* _To be done_
According to the biography of Andrew Mark Marcus below, where does he currently serve as worship and creative arts pastor?

Andrew Mark Marcus (born March 29, 1985 or 1986) is a Canadian worship musician. He has released five studio albums, Salvation and Glory (2007), Emptiness Speaks Volumes (2009), Our Conversation Behind the Veil (2011), When Winter Falls Summer Springs (2013) and Constant (2016).

Background and early life
Marcus was born, Andrew Mark Marcus, on March 29, 1986, in Vancouver, British Columbia, Canada, as Andrew Mark Marcus, the son of Egyptian Christian immigrants, who has an older sister. He graduated from North Surrey Secondary School in 2003 or 2004 before beginning his career as a traveling worship leader at the age of 19, in 2004 or 2005. He attended college at Trinity Western University, studying business, eventually getting a youth pastors job at a new church plant in Okanagan, P.C Church, a church of the Pentecostal tradition, when he was 21-years-old in 2007. He learned pastoral theology, while he was enrolled at Christ for the Nations Bible College. He went on from Okanagan to Langley, British Columbia, where he was involved in worship at Christian Life Assembly. Marcus currently is the worship and creative arts pastor at Coquitlam Alliance Church, in Coquitlam, British Columbia.

* _Entries supplied_

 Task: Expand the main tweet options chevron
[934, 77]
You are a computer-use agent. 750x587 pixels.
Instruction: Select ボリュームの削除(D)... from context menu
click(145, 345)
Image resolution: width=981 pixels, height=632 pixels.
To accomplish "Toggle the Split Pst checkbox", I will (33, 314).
* * *
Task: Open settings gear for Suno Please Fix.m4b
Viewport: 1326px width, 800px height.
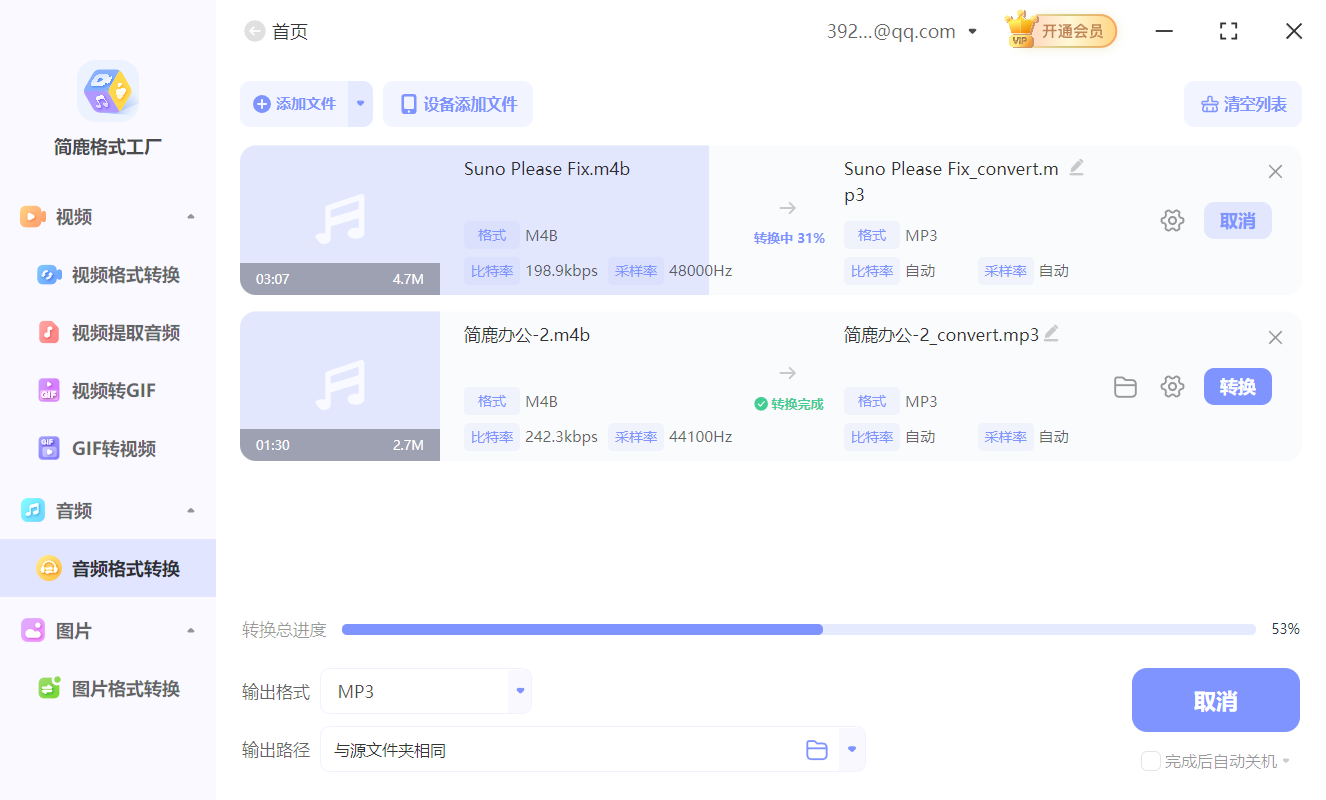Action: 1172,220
* * *
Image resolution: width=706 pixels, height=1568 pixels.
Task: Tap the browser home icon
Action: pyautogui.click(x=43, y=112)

* _Task output_
Coquitlam Alliance Church, in Coquitlam, British Columbia.